*THE PROBLEM:*
Pull each line holding the word "сентября" from the data.

*Items listed in a dataset:*
====

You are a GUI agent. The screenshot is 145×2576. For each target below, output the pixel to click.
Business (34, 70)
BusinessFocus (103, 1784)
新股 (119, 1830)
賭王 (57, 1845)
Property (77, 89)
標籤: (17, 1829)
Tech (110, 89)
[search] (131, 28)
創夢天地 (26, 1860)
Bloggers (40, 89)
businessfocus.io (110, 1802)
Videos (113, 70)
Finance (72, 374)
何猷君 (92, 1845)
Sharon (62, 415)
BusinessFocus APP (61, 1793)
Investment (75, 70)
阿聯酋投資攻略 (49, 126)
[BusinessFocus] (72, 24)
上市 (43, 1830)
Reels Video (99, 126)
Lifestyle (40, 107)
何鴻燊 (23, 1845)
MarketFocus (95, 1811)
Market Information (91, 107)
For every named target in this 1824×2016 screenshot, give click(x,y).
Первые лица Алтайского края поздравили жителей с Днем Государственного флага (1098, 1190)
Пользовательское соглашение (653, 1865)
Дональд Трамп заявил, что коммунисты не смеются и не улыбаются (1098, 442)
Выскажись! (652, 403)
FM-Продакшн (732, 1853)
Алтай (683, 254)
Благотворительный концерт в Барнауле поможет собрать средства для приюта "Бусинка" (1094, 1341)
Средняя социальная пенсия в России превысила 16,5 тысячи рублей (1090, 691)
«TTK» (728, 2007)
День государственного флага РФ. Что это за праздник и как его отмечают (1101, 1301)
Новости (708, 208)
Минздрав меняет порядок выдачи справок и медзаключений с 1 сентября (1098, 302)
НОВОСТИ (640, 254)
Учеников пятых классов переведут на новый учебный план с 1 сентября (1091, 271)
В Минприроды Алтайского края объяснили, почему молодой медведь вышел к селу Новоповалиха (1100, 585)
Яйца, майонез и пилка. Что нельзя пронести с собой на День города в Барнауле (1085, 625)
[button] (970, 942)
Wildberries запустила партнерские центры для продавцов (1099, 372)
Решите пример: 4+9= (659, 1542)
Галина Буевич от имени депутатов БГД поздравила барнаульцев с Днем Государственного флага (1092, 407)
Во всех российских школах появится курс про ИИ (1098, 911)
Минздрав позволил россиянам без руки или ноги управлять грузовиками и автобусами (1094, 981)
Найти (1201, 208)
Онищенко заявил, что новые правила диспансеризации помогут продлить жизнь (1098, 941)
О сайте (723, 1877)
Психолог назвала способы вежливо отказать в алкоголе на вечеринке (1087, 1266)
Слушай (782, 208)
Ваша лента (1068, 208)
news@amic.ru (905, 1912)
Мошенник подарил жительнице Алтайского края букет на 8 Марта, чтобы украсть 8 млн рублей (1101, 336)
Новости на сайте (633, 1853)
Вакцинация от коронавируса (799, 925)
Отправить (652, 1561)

====

*EXERCISE ANSWER:*
Минздрав меняет порядок выдачи справок и медзаключений с 1 сентября (1098, 302)
Учеников пятых классов переведут на новый учебный план с 1 сентября (1091, 271)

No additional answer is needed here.